We raise these issues urgently in this pandemic because addressing them will improve the next phases of COVID-19 prevention and mitigation. We join others in calling for the imperative to collect data on the fundamental social causes as part of the analysis of COVID19 morbidity and mortality (Khalatbari-Soltani et al., 2020). Further, we urge decision making that applies a fundamental social causes of disease lens, in addition to a biological lens, to identify risks, plan strategies, and recalibrate for equity. A case we may anticipate is vaccination. When a coronavirus vaccine becomes available, it is likely to be in small batches initially. Evidence from other health conditions (cancer, respiratory distress syndrome in infants) indicates that health inequities can widen when new treatment becomes available (Link and Phelan, 1995; Frisbie et al., 2004). To mitigate this, we call on the global public health community to advocate that vaccines become rapidly accessible to those ‘most at risk’ as a result of both biological and social vulnerabilities (Buccieri and Gaetz, 2013); i.e. people in prison, those who are homeless, refugees, people with mental distress and in violent home situations, black, indigenous and other people of color (BIPOC) and of lower socioeconomic class, people living in LMIC, and others noted above. If we disagree with the above premise, then we are continuing a history of racial, ethnic, and colonial oppression. More importantly, we ignore the central public health values of equity and social justice.

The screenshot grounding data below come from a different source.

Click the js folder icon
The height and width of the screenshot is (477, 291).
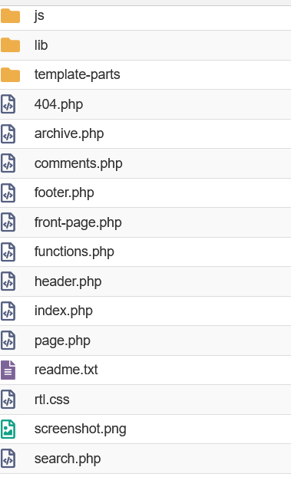(10, 16)
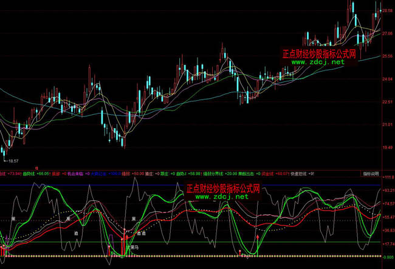The image size is (395, 269).
Task: Click the 17.74 indicator axis label
Action: [x=388, y=243]
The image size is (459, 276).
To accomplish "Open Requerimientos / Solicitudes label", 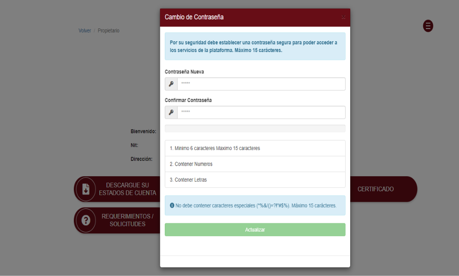I will coord(127,220).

Despite mounting evidence that COVID-19, like other infectious and chronic diseases, exerts a higher toll on those who suffer social inequities, health equity remains at the margins of public health responses. COVID19 is a like a ‘canary in the coal mine’, highlighting conditions that make people differentially susceptible to all diseases (Navarro and Shi, 2001; Sharma, 2017). In our prevention and mitigation responses, we must prioritize the most socially vulnerable to begin to reverse disparities and health inequities (Glover et al., 2020; Berger et al., 2020; Gostin et al., 2020). After all, public health has two moral aims, one to improve population health and second to reduce health inequities (Powers and Faden, 2013).
Funding
“This research did not receive any specific grant from funding agencies in the public, commercial, or not-for-profit sectors.”